Work item »
Starting at the line that contains "Click the Löschen trash icon", transcribe every remaining line of the data below exactly, and omit all pictures.

*** Provided data Section Begins ***

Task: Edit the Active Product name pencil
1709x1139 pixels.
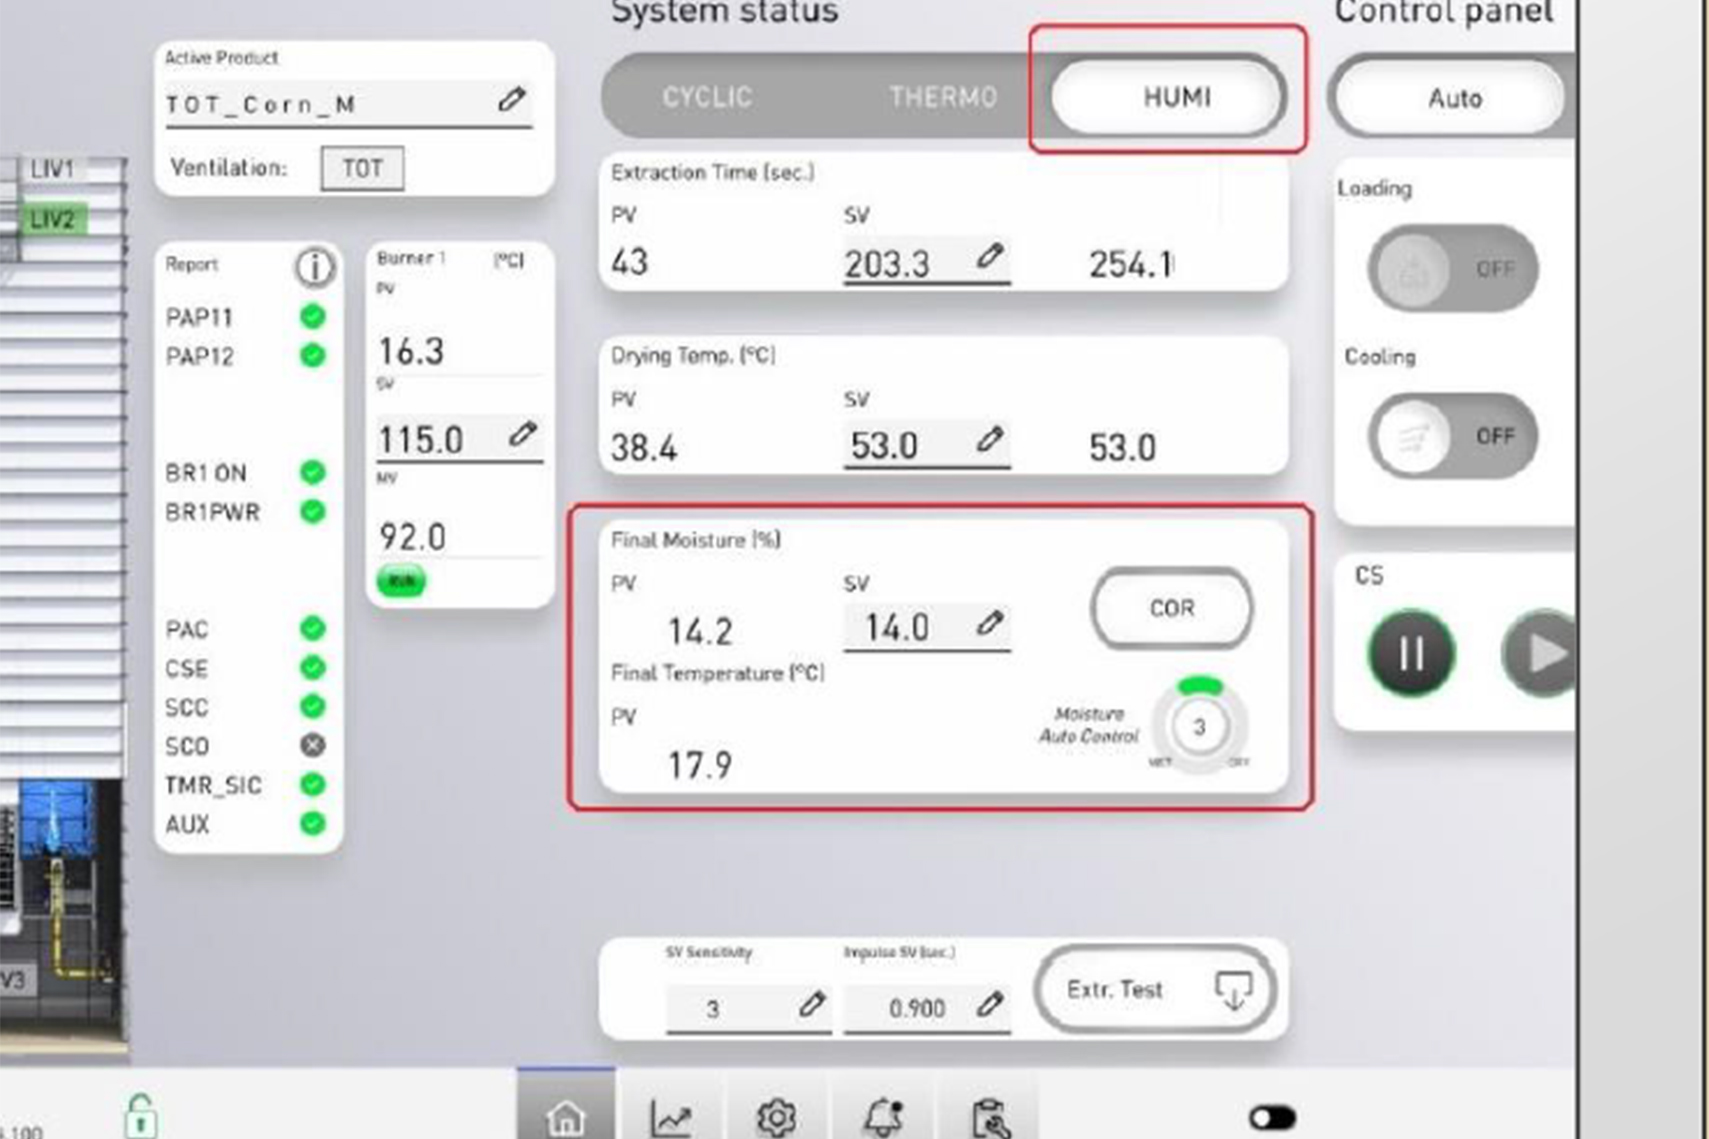Action: pyautogui.click(x=511, y=100)
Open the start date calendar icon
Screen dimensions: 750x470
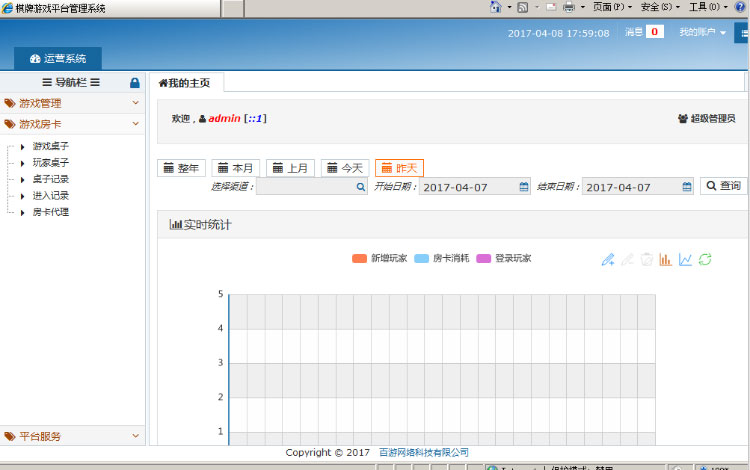point(524,186)
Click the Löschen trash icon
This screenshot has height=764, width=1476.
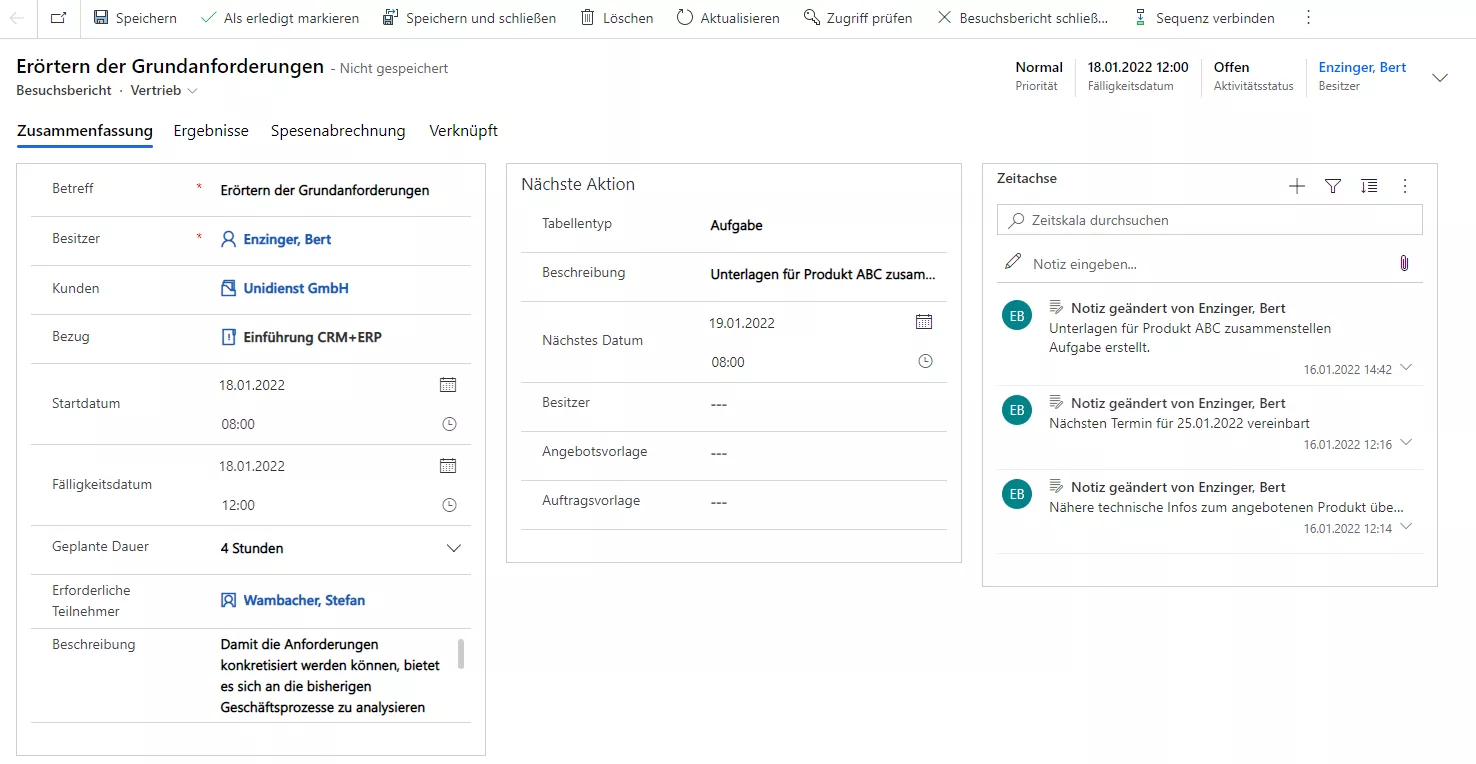[x=587, y=18]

*** Provided data Section Ends ***

Finished exercise »
Click the Löschen trash icon
This screenshot has height=764, width=1476.
[x=587, y=18]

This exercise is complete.